--- START ---

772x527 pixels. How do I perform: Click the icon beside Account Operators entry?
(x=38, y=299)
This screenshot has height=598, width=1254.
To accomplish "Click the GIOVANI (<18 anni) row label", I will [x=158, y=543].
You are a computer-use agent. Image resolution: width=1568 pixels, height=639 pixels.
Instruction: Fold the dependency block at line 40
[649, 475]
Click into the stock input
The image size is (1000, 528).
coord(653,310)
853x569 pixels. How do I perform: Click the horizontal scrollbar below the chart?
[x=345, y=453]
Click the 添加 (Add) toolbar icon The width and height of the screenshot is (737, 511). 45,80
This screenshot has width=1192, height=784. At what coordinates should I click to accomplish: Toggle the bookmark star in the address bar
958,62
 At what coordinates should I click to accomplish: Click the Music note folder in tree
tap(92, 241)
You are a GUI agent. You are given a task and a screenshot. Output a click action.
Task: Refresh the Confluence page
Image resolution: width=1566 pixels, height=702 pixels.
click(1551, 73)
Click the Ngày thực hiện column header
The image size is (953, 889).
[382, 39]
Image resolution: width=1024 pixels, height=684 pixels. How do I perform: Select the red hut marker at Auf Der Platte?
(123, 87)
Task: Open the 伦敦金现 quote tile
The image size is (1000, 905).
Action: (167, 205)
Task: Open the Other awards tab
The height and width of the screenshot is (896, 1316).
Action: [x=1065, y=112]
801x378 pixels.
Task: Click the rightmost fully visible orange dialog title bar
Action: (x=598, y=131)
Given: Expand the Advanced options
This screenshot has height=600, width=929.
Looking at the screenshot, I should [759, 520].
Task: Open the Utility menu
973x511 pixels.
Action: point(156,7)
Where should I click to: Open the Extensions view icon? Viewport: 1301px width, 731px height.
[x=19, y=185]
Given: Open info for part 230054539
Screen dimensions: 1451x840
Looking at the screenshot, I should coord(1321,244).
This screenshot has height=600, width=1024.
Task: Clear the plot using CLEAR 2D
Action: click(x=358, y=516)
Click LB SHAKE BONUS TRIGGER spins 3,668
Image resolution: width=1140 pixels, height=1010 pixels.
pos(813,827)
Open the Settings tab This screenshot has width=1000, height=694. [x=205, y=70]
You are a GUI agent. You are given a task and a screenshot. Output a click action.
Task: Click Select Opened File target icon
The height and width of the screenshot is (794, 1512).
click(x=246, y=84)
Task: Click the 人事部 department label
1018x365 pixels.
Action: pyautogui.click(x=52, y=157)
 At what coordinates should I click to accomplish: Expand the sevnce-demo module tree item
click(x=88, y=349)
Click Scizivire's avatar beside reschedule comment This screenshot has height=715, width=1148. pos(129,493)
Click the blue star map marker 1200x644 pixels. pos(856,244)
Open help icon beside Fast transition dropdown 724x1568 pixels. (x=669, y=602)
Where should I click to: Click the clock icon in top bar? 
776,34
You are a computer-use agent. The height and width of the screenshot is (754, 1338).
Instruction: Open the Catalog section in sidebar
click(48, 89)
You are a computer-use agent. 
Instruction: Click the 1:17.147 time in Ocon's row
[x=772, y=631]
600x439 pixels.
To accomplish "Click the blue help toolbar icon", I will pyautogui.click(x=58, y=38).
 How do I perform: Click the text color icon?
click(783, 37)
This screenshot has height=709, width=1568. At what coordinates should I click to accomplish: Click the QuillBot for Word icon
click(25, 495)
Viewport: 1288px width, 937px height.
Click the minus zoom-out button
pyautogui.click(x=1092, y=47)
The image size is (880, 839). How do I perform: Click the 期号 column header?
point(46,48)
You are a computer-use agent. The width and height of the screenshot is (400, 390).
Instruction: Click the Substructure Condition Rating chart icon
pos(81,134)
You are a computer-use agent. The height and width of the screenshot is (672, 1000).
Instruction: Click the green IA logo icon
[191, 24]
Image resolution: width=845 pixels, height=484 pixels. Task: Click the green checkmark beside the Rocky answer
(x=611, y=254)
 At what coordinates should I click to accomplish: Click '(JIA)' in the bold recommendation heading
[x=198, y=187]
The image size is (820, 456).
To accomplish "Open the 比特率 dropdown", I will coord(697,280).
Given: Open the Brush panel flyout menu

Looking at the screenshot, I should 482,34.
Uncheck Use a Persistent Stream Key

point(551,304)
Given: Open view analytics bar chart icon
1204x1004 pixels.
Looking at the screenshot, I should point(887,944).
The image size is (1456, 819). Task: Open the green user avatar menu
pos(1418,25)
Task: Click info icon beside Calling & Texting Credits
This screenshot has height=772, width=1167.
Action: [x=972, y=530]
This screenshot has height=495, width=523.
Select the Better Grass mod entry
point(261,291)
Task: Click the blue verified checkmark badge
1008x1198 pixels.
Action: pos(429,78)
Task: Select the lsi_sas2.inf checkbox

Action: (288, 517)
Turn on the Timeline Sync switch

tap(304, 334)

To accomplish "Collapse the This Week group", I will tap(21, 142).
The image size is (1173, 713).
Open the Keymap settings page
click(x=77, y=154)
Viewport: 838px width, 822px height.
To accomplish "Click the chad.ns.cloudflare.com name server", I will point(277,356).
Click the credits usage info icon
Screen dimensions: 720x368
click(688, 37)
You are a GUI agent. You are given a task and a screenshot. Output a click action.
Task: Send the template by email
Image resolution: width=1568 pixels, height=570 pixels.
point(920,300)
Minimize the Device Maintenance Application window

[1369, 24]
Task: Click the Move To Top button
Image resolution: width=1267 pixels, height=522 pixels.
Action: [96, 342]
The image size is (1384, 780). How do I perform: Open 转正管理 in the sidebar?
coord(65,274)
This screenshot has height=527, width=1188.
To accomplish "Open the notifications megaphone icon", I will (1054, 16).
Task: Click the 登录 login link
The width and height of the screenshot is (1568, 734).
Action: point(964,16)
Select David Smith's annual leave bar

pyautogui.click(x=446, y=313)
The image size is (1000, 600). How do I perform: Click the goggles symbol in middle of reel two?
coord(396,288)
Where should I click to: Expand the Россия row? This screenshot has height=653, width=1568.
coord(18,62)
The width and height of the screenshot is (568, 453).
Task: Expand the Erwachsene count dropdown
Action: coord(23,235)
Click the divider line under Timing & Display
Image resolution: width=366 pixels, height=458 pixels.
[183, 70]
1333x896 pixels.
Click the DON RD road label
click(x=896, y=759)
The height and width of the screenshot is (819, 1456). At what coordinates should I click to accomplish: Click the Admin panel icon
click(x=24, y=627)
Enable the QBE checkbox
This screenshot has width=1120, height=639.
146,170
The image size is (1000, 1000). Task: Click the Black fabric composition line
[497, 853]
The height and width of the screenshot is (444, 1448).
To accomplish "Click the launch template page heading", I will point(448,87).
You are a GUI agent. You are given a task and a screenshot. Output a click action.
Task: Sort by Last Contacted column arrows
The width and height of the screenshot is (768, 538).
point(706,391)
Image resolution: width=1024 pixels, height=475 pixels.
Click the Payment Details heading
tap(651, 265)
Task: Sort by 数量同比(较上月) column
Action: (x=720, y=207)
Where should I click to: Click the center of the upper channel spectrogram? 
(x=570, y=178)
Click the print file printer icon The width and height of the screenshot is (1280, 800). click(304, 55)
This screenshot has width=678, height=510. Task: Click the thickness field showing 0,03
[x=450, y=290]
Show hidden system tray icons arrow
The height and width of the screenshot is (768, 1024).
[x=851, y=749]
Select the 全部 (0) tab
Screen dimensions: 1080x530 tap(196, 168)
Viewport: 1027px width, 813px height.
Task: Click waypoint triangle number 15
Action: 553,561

--- END ---

ASSIGNMENT: Reproduce the whole listing, exactly.

ANSWER TO THIS PROBLEM:
772x527 pixels. How do I perform: Click the icon beside Account Operators entry?
(x=38, y=299)
This screenshot has height=598, width=1254.
To accomplish "Click the GIOVANI (<18 anni) row label", I will [x=158, y=543].
You are a computer-use agent. Image resolution: width=1568 pixels, height=639 pixels.
Instruction: Fold the dependency block at line 40
[649, 475]
Click into the stock input
The image size is (1000, 528).
coord(653,310)
853x569 pixels. How do I perform: Click the horizontal scrollbar below the chart?
[x=345, y=453]
Click the 添加 (Add) toolbar icon The width and height of the screenshot is (737, 511). 45,80
This screenshot has width=1192, height=784. At what coordinates should I click to accomplish: Toggle the bookmark star in the address bar
958,62
 At what coordinates should I click to accomplish: Click the Music note folder in tree
tap(92, 241)
You are a GUI agent. You are given a task and a screenshot. Output a click action.
Task: Refresh the Confluence page
Image resolution: width=1566 pixels, height=702 pixels.
click(1551, 73)
Click the Ngày thực hiện column header
The image size is (953, 889).
[382, 39]
Image resolution: width=1024 pixels, height=684 pixels. How do I perform: Select the red hut marker at Auf Der Platte?
(123, 87)
Task: Open the 伦敦金现 quote tile
The image size is (1000, 905).
Action: (167, 205)
Task: Open the Other awards tab
The height and width of the screenshot is (896, 1316).
Action: [x=1065, y=112]
801x378 pixels.
Task: Click the rightmost fully visible orange dialog title bar
Action: (x=598, y=131)
Given: Expand the Advanced options
This screenshot has height=600, width=929.
Looking at the screenshot, I should [759, 520].
Task: Open the Utility menu
973x511 pixels.
Action: point(156,7)
Where should I click to: Open the Extensions view icon? Viewport: 1301px width, 731px height.
[x=19, y=185]
Given: Open info for part 230054539
Screen dimensions: 1451x840
Looking at the screenshot, I should coord(1321,244).
This screenshot has height=600, width=1024.
Task: Clear the plot using CLEAR 2D
Action: click(x=358, y=516)
Click LB SHAKE BONUS TRIGGER spins 3,668
Image resolution: width=1140 pixels, height=1010 pixels.
pos(813,827)
Open the Settings tab This screenshot has width=1000, height=694. [x=205, y=70]
You are a GUI agent. You are given a task and a screenshot. Output a click action.
Task: Click Select Opened File target icon
The height and width of the screenshot is (794, 1512).
click(x=246, y=84)
Task: Click the 人事部 department label
1018x365 pixels.
Action: pyautogui.click(x=52, y=157)
 At what coordinates should I click to accomplish: Expand the sevnce-demo module tree item
click(x=88, y=349)
Click Scizivire's avatar beside reschedule comment This screenshot has height=715, width=1148. pos(129,493)
Click the blue star map marker 1200x644 pixels. pos(856,244)
Open help icon beside Fast transition dropdown 724x1568 pixels. (x=669, y=602)
Where should I click to: Click the clock icon in top bar? 
776,34
You are a computer-use agent. The height and width of the screenshot is (754, 1338).
Instruction: Open the Catalog section in sidebar
click(48, 89)
You are a computer-use agent. 
Instruction: Click the 1:17.147 time in Ocon's row
[x=772, y=631]
600x439 pixels.
To accomplish "Click the blue help toolbar icon", I will pyautogui.click(x=58, y=38).
 How do I perform: Click the text color icon?
click(783, 37)
This screenshot has height=709, width=1568. At what coordinates should I click to accomplish: Click the QuillBot for Word icon
click(25, 495)
Viewport: 1288px width, 937px height.
Click the minus zoom-out button
pyautogui.click(x=1092, y=47)
The image size is (880, 839). How do I perform: Click the 期号 column header?
point(46,48)
You are a computer-use agent. The width and height of the screenshot is (400, 390).
Instruction: Click the Substructure Condition Rating chart icon
pos(81,134)
You are a computer-use agent. The height and width of the screenshot is (672, 1000).
Instruction: Click the green IA logo icon
[191, 24]
Image resolution: width=845 pixels, height=484 pixels. Task: Click the green checkmark beside the Rocky answer
(x=611, y=254)
 At what coordinates should I click to accomplish: Click '(JIA)' in the bold recommendation heading
[x=198, y=187]
The image size is (820, 456).
To accomplish "Open the 比特率 dropdown", I will coord(697,280).
Given: Open the Brush panel flyout menu

Looking at the screenshot, I should 482,34.
Uncheck Use a Persistent Stream Key

point(551,304)
Given: Open view analytics bar chart icon
1204x1004 pixels.
Looking at the screenshot, I should point(887,944).
The image size is (1456, 819). Task: Open the green user avatar menu
pos(1418,25)
Task: Click info icon beside Calling & Texting Credits
This screenshot has height=772, width=1167.
Action: [x=972, y=530]
This screenshot has height=495, width=523.
Select the Better Grass mod entry
point(261,291)
Task: Click the blue verified checkmark badge
1008x1198 pixels.
Action: pos(429,78)
Task: Select the lsi_sas2.inf checkbox

Action: (288, 517)
Turn on the Timeline Sync switch

tap(304, 334)

To accomplish "Collapse the This Week group", I will tap(21, 142).
The image size is (1173, 713).
Open the Keymap settings page
click(x=77, y=154)
Viewport: 838px width, 822px height.
To accomplish "Click the chad.ns.cloudflare.com name server", I will point(277,356).
Click the credits usage info icon
Screen dimensions: 720x368
click(688, 37)
You are a GUI agent. You are given a task and a screenshot. Output a click action.
Task: Send the template by email
Image resolution: width=1568 pixels, height=570 pixels.
point(920,300)
Minimize the Device Maintenance Application window

[1369, 24]
Task: Click the Move To Top button
Image resolution: width=1267 pixels, height=522 pixels.
Action: [96, 342]
The image size is (1384, 780). How do I perform: Open 转正管理 in the sidebar?
coord(65,274)
This screenshot has height=527, width=1188.
To accomplish "Open the notifications megaphone icon", I will (1054, 16).
Task: Click the 登录 login link
The width and height of the screenshot is (1568, 734).
Action: point(964,16)
Select David Smith's annual leave bar

pyautogui.click(x=446, y=313)
The image size is (1000, 600). How do I perform: Click the goggles symbol in middle of reel two?
coord(396,288)
Where should I click to: Expand the Россия row? This screenshot has height=653, width=1568.
coord(18,62)
The width and height of the screenshot is (568, 453).
Task: Expand the Erwachsene count dropdown
Action: coord(23,235)
Click the divider line under Timing & Display
Image resolution: width=366 pixels, height=458 pixels.
[183, 70]
1333x896 pixels.
Click the DON RD road label
click(x=896, y=759)
The height and width of the screenshot is (819, 1456). At what coordinates should I click to accomplish: Click the Admin panel icon
click(x=24, y=627)
Enable the QBE checkbox
This screenshot has width=1120, height=639.
146,170
The image size is (1000, 1000). Task: Click the Black fabric composition line
[497, 853]
The height and width of the screenshot is (444, 1448).
To accomplish "Click the launch template page heading", I will point(448,87).
You are a GUI agent. You are given a task and a screenshot. Output a click action.
Task: Sort by Last Contacted column arrows
The width and height of the screenshot is (768, 538).
point(706,391)
Image resolution: width=1024 pixels, height=475 pixels.
Click the Payment Details heading
tap(651, 265)
Task: Sort by 数量同比(较上月) column
Action: (x=720, y=207)
Where should I click to: Click the center of the upper channel spectrogram? 
(x=570, y=178)
Click the print file printer icon The width and height of the screenshot is (1280, 800). click(304, 55)
This screenshot has width=678, height=510. Task: Click the thickness field showing 0,03
[x=450, y=290]
Show hidden system tray icons arrow
The height and width of the screenshot is (768, 1024).
[x=851, y=749]
Select the 全部 (0) tab
Screen dimensions: 1080x530 tap(196, 168)
Viewport: 1027px width, 813px height.
Task: Click waypoint triangle number 15
Action: 553,561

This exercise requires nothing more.